- [Work instructions] Copy the lines below word for word, starting with the line that contains "Click the save preview result icon" and going on through the line that contains "click(x=157, y=323)", with both of those lines included. Leave the pictures out of your copy.

- [Rows]
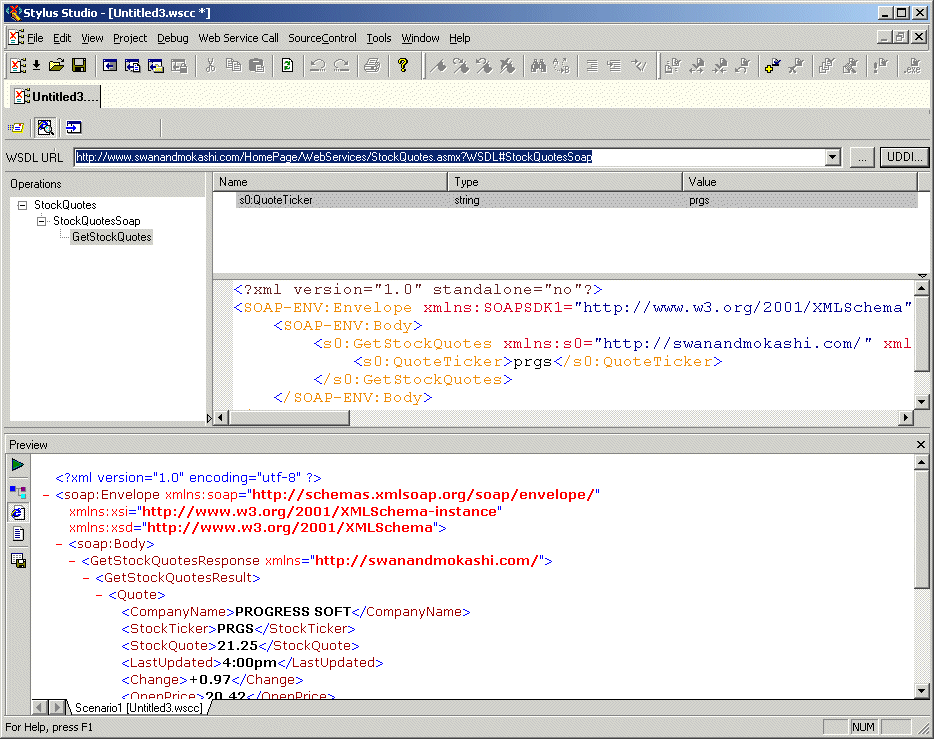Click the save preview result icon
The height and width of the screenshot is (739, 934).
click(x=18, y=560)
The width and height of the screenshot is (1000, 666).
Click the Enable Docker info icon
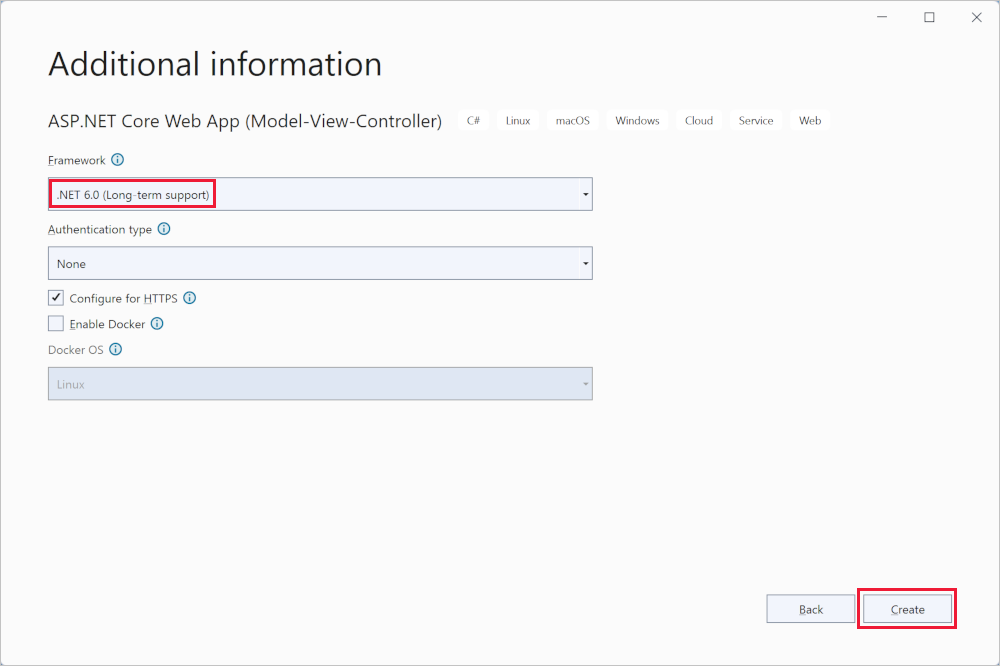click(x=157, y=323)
---
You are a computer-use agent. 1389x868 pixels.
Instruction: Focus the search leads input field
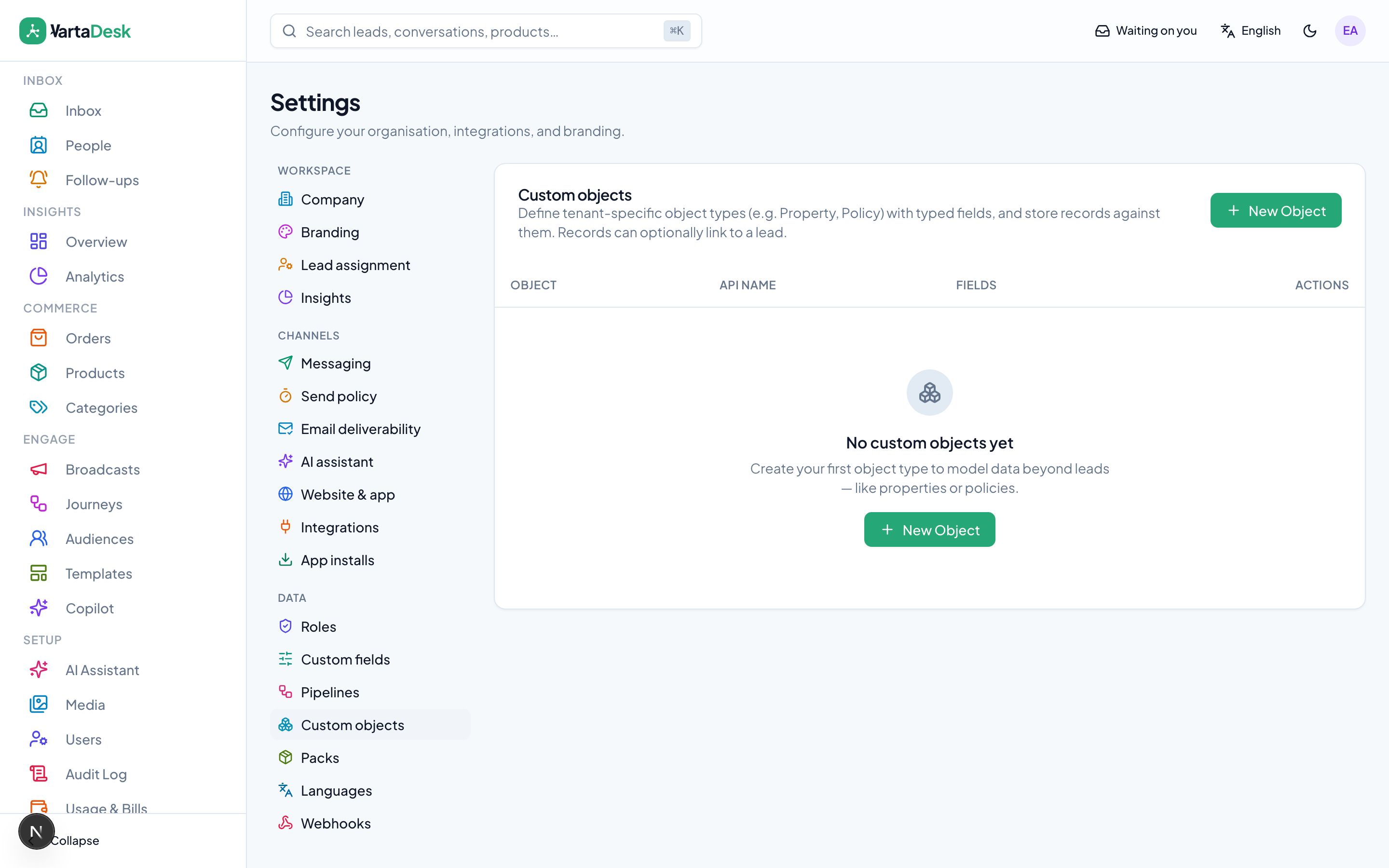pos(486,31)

- [Expected output]
Click the save preview result icon
The height and width of the screenshot is (739, 934).
click(x=18, y=560)
The width and height of the screenshot is (1000, 666).
Click the Enable Docker info icon
click(x=157, y=323)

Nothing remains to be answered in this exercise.